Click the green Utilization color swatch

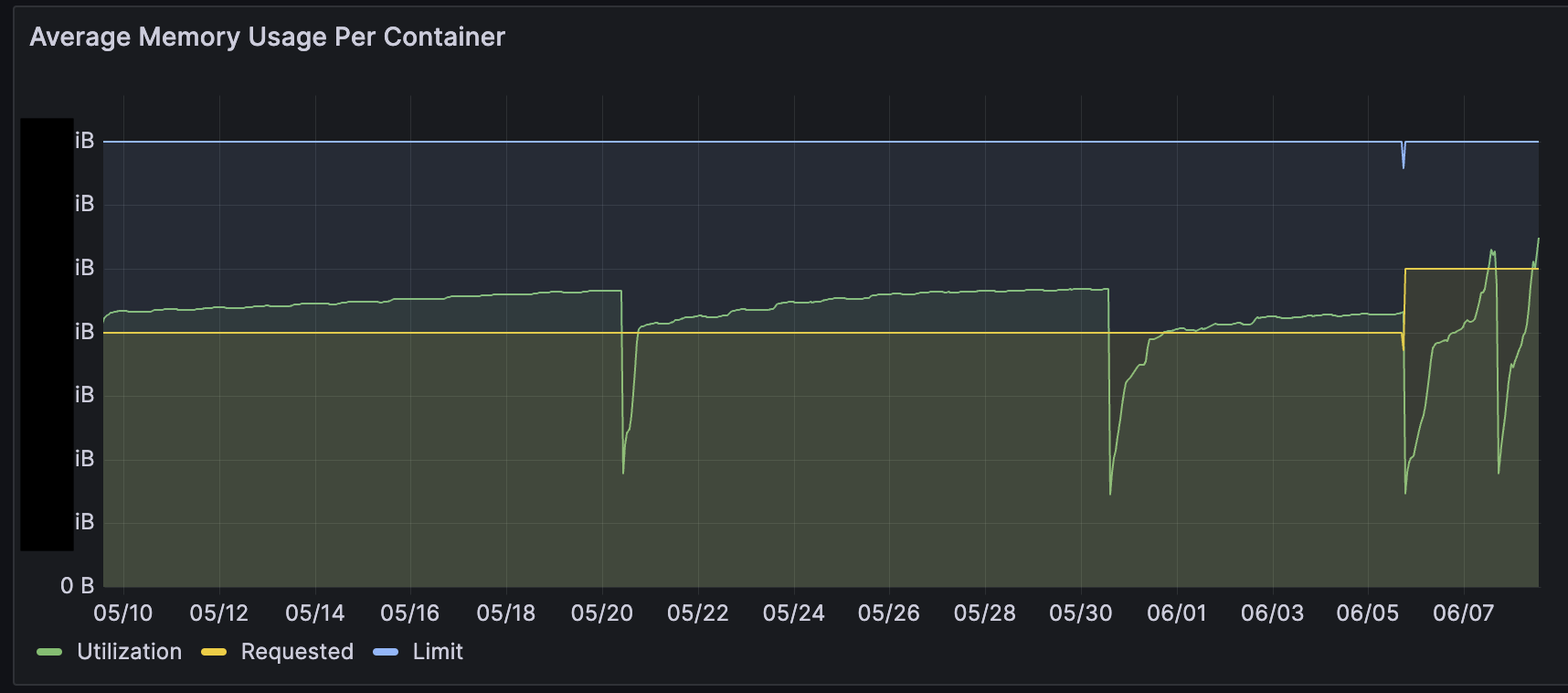pyautogui.click(x=49, y=653)
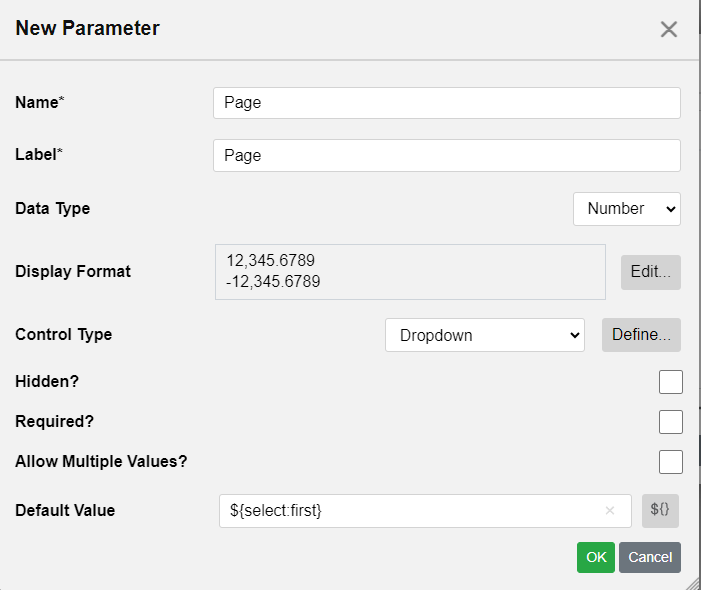Image resolution: width=701 pixels, height=590 pixels.
Task: Click the dialog resize grip corner
Action: [693, 583]
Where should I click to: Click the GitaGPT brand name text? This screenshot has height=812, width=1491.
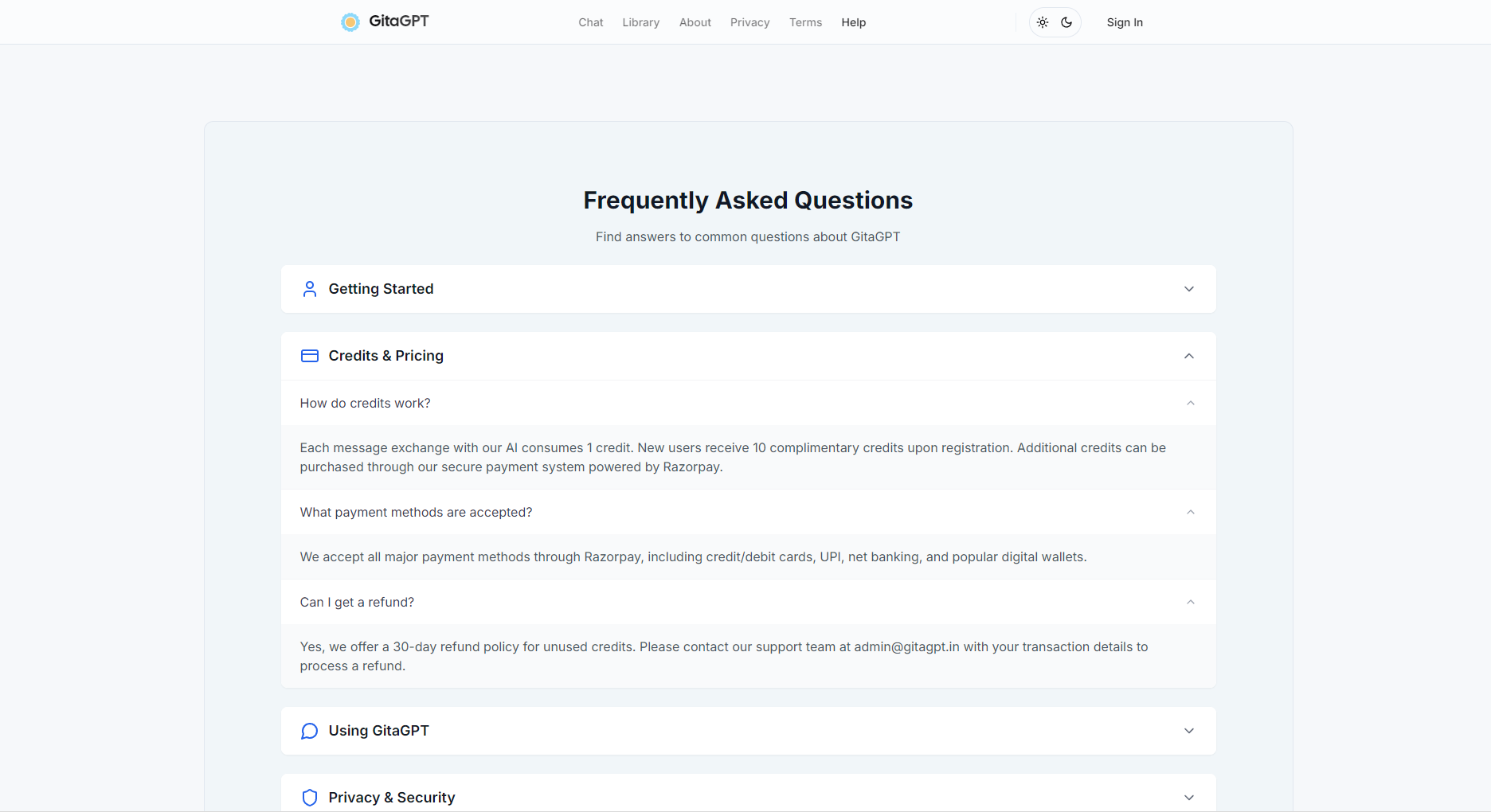(398, 21)
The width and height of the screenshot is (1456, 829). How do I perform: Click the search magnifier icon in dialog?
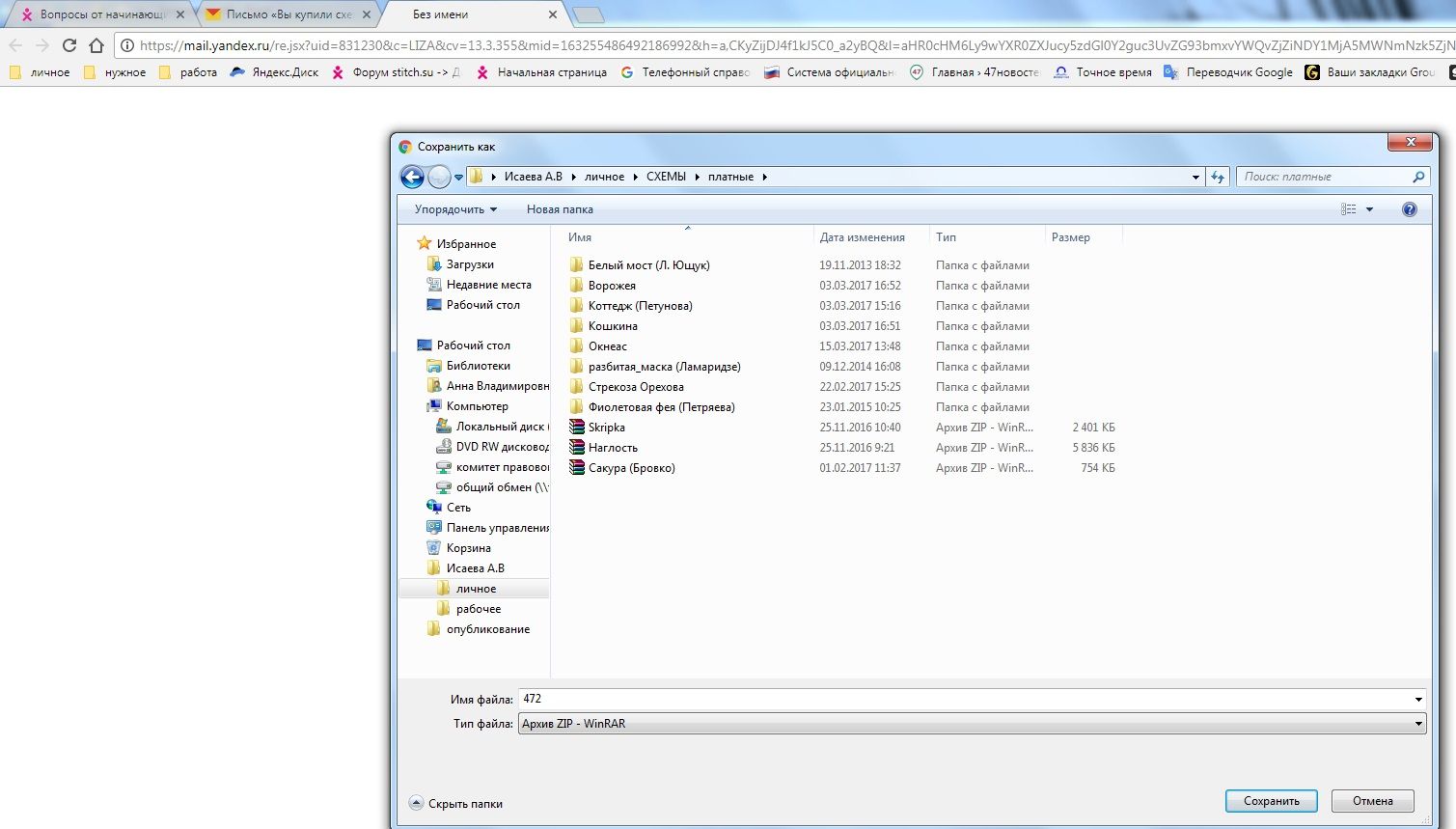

* **Task statement**
Strip the images and reproduce the remaining records precisely.

* **Exercise response**
Click the green Utilization color swatch

pyautogui.click(x=49, y=653)
Image resolution: width=701 pixels, height=590 pixels.
Task: Click the dialog resize grip corner
Action: [693, 583]
Where should I click to: Click the GitaGPT brand name text? This screenshot has height=812, width=1491.
(398, 21)
The width and height of the screenshot is (1456, 829). How do I perform: Click the search magnifier icon in dialog?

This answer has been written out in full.